During the visit, Debussy and the Peters made a twenty-mile voyage in a fishing boat
from St. Lunaire to Cancale. The trip occurred during a raging storm. René and Michel
Peter feared for their lives—and for good reason.
Debussy, on the other hand, relished the experience: “Now here’s a type of passionate
feeling I have not before experienced—Danger! It is not unpleasant. One is alive!”
After the travelers safely returned to St. Lunaire, the Peters did not see Debussy for
several days. He left a note that read: “I have been smitten not with sea-sickness, but
with sea-seeing-sickness.”
It is perhaps ironic that the majority of the composition of La mer took place when
Debussy was at inland locations. However, Debussy did not view this as a handicap. As
he told Messager:
(Y)ou’ll reply that the Atlantic doesn’t wash the foothills of Burgundy...!
And that the result could be one of those hack landscapes done in the
studio! But I have innumerable memories, and those, in my view, are
worth more than a reality which, charming as it may be, tends to weigh too
heavily on the imagination.
In fact, Debussy once admitted to a friend that he found it difficult to compose while in
close proximity to the sea he loved so much.
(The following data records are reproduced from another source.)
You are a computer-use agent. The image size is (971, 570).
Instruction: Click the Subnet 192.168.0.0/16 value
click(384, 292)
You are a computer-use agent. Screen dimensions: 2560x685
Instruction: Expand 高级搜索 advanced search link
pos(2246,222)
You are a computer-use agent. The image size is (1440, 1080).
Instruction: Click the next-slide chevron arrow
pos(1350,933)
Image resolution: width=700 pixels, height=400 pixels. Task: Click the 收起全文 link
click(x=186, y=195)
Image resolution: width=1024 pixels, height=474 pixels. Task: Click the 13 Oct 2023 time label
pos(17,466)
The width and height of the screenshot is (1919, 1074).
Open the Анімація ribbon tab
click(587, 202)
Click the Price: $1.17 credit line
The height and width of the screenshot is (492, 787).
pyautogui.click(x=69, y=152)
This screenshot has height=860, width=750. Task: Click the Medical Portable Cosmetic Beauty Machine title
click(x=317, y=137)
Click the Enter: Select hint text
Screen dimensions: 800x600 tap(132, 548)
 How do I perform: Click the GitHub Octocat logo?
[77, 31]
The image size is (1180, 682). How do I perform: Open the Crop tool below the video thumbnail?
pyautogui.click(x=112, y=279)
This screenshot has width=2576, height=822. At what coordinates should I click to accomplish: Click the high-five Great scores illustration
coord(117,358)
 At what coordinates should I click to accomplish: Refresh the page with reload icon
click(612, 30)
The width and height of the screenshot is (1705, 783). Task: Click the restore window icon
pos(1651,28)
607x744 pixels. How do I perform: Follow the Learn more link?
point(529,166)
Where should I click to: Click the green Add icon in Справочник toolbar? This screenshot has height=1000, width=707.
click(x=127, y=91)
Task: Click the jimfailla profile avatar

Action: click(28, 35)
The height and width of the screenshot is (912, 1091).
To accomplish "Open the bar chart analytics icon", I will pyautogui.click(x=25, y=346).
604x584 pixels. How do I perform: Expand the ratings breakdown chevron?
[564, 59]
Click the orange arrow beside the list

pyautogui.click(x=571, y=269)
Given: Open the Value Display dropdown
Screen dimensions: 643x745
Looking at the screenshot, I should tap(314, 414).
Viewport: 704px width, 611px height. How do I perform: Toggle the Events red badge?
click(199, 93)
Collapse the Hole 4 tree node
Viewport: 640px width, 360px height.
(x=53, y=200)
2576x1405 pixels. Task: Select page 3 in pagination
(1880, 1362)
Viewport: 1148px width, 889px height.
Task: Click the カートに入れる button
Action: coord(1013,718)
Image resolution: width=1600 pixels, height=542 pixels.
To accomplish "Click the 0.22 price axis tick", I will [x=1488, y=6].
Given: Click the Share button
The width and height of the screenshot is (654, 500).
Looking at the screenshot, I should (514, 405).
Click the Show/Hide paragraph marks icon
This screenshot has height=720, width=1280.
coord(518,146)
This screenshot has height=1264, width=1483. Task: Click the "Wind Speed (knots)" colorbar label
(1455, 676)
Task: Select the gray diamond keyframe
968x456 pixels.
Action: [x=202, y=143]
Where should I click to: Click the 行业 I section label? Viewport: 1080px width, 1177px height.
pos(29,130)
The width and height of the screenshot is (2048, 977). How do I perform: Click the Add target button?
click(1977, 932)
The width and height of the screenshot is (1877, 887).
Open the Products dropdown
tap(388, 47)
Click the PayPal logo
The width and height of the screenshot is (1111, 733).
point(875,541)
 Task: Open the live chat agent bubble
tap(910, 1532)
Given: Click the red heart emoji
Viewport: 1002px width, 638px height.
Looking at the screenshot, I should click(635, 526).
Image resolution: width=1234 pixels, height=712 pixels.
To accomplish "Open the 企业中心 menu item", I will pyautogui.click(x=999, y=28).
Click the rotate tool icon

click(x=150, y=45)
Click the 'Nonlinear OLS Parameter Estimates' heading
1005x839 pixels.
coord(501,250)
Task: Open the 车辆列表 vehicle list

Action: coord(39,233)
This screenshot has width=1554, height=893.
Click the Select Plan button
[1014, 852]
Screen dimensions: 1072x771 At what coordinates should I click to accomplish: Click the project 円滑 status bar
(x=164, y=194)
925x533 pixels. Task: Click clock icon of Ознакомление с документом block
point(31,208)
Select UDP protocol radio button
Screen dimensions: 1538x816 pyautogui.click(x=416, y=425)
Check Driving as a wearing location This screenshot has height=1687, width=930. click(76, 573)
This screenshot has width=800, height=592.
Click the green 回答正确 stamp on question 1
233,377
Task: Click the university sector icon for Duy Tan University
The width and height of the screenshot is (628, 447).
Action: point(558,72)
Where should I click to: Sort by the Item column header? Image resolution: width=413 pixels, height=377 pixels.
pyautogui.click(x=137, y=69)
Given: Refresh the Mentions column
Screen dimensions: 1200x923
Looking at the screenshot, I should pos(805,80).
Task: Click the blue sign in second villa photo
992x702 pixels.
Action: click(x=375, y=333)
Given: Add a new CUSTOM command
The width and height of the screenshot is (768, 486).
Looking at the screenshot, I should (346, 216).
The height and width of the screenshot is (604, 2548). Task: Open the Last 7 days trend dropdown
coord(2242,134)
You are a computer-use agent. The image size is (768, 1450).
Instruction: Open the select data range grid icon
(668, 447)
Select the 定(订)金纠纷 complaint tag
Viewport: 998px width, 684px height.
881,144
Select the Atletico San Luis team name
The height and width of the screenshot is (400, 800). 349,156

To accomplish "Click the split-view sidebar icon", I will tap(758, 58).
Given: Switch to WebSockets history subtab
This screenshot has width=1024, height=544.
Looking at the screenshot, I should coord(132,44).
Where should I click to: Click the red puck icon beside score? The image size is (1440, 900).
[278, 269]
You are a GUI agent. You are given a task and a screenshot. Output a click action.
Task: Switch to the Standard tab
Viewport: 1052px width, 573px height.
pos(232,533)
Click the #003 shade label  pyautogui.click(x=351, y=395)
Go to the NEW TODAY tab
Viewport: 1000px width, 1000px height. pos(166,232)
The premiere of La mer took place in Paris on October 15, 1905, at the Concerts
Lamoureux, with Camille Chevillard conducting. While critical reaction varied, most
recognized the importance of La mer in the development of French musical expression.
Debussy himself penned revisions to the score in 1909, although some conductors and
orchestras continue to perform the 1905 version. Regardless, Debussy’s La mer is a
brilliant musical product of the composer’s lifelong fascination with the sea and its
infinite mysteries. Debussy’s La mer, like its subject, continues to elude description, all
the while exerting a powerful attraction.
Musical Analysis
I. De l’aube à midi sur la mer (From Dawn until Noon on the Sea)—A slow, mysterious
introduction depicts the grandeur of the sea at dawn. Soon, the sea awakens and activity
increases as Debussy introduces several masterfully orchestrated rhythmic motifs. A
grand concluding section, containing a chorale theme that will appear again in the finale,
radiates the magnificence of the sea glistening in the noonday sun.
II. Jeux de vagues (Play of the Waves)—If the first movement of La mer serves as the
equivalent of a symphony’s vibrant opening movement (with slow introduction), Jeux de
vagues is the scherzo. The play of the waves is reflected in the orchestra’s quicksilver
introduction and exchange of rhythmic and melodic fragments. The peaceful conclusion
of the movement is in sharp contrast to the almost frenetic activity that precedes it.
III. Dialogue du vent et de la mer (Dialogue of the Wind and the Sea)—The finale begins
ominously, with a roll of the timpani and terse interjections by the lower strings,
answered by the woodwinds. The music gathers strength, momentum, and at times,
violence. A contrasting lyric section soon gains energy of its own. The chorale, first
heard in the opening movement, heralds the climax of the finale.